Читаем Мерецков полностью

В городе немало было земляков, выходцев из Рязанской губернии. Они, как могли, помогали Кириллу. Порекомендовали несколько мест, куда можно устроиться на работу. Одно из таких мест — мануфактура Прохорова (известная как «Трехгорка»), где не менее половины рабочих — приехавшие из рязанских уездов. Другие места — в Замоскворечье, на механических и прядильно-ткацких предприятиях.

Но устроиться на мануфактуру Прохорова или на замоскворецкие предприятия оказалось не так-то просто: у ворот с раннего утра толпились сотни желающих. Выходил представитель управляющего и в лучшем случае оглашал, сколько нужно человек и на какую работу. Чаще же вместо него из-за ворот выглядывал конторский служка и кричал: «Не берем!», «Не нужно!» Люди расходились ни с чем, понуро опустив головы. Кирилл попытался попасть на мануфактуру «Циндель», потом на механический завод братьев Бромлей, но и там счастье ему не улыбнулось.

Жизнь в Москве была дорогая. Благо что на первых порах Кирилла поддержала родня. Затем пришлось тратить те скромные деньги, что дали ему родители. Тратил экономно, в основном на питание в дешевой Народной столовой Рябушинского, что в Голутвинском переулке. Ночевал то у земляков, то в Доме бесплатных квартир Бахрушиных на Болотной площади, то в таком же доме на Якиманке, принадлежавшем Московскому купеческому обществу. Там было грязно, тесно и тоскливо, зато денег не надо расходовать.

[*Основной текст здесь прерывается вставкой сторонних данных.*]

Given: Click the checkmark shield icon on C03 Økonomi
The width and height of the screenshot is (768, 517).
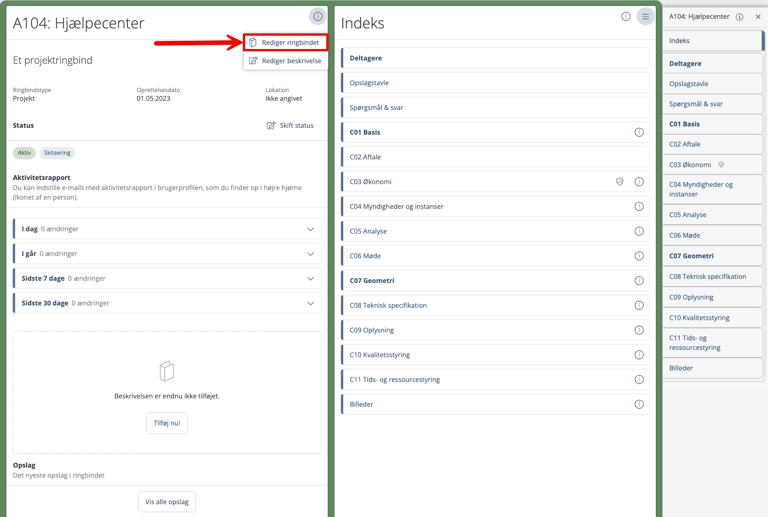Looking at the screenshot, I should click(x=620, y=182).
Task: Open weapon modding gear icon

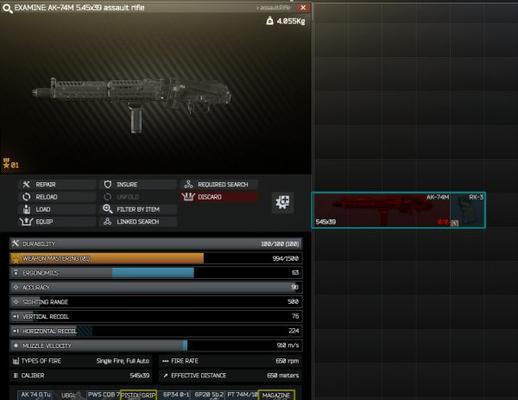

Уже который раз он с горечью упрекал себя: «И зачем я ушел из деревни?» Подумывал: «Не вернуться ли?» Останавливали лишь стыд перед отцом и надежда, что завтра, может быть, день окажется удачнее.

Об этом московском периоде Кирилл позже вспоминал: «Идешь, бывало, по переулкам Замоскворечья, мимо двухэтажных купеческих флигелей с непременными садиками и со складами товаров во дворах и надеешься: а вдруг повезет?

На улицу смотрят толстые решетки, всюду висят огромные полупудовые замки. Спрашиваешь: "Нет ли какой работы?" Прислуга покрикивает: "Проходи!" От Болотной площади с ее рыбными и зеленными лавками бредешь в сторону Конной, где торгуют лошадьми. Там, на Скотопрогонном дворе, можно найти случайный небольшой заработок, помогая перетаскивать мешки с овсом…»

В конце концов упорные поиски увенчались успехом. Сначала Кирилл поступил в кузнечно-слесарные мастерские на Нижней Масловке, принадлежавшие братьям Петру и Якову Хаваевым. Там он обучился рубке железа и овладел простейшими приемами всех слесарных работ. Проработав у Хаваевых некоторое время, с помощью земляков перебрался на металлический завод торгового дома Э.Э. Бордорф. Здесь уже освоил более высокий класс опиловки, чеканки и пайки.

Приходилось нелегко: за работу получал гроши, очень уставал к концу дня. Трудиться ему не привыкать, вот только новый труд был для него непривычный. В деревне от пахоты и боронования спину не согнешь, а тут от долгого стояния за верстаком нестерпимо ноют плечи и ноги. В заводском цехе все не так, как в поле. Над головой вместо синего неба — низкий черный потолок. От постоянного грохота и скрежета гудит в ушах. Пальцы сплошь побиты и поцарапаны. Запорошенные металлической пылью руки постоянно пахнут железом. Ладони всегда в мозолях-водянках. У крестьянина руки землей отдают и мозоли другие — сухие.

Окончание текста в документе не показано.